A Hybrid Agent Based and Differential Equation Model of Body Size Effects on Pathogen Replication and Immune System Response
Soumya Banerjee, Melanie Moses

TL;DR
This study combines agent-based and differential equation models to explore how host body size influences pathogen replication and immune response, revealing size-dependent pathogen dynamics and invariant immune response rates across species.
Contribution
It introduces a hybrid modeling approach that integrates ABM and ODE models to analyze immune response scaling with host body size.
Findings
Pathogen replication rates decrease with host size.
Immune system response times are invariant across host sizes.
The hybrid model balances detail and computational efficiency.
Abstract
Many emerging pathogens infect multiple host species, and multi-host pathogens may have very different dynamics in different host species.
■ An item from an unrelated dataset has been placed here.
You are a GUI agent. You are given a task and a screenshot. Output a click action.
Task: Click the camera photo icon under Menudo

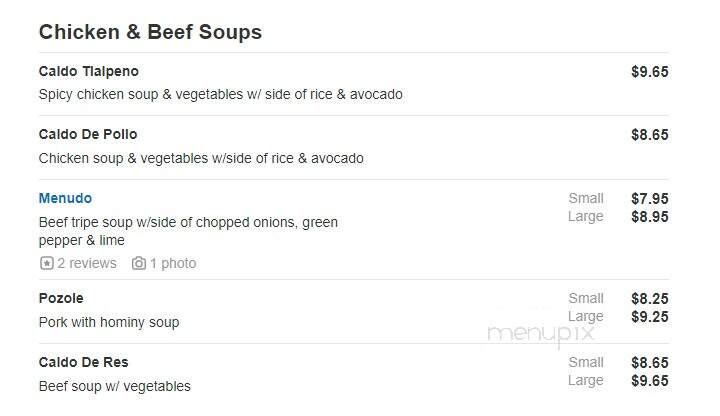(x=139, y=263)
This research addresses how pathogen replication rates and Immune System (IS) response times are constrained by host body size. An Ordinary Differential Equation (ODE) model is used to show that pathogen replication rates decline with host body size but IS response rates remain invariant with body size. An Agent-Based Model (ABM) is used to investigate two models of IS architecture that could explain scale invariance of IS response rates. A stage structured hybrid model is proposed that strikes a balance between the detailed representation of an ABM and computational tractability of an ODE, by using them in the initial and latter stages of an infection, respectively.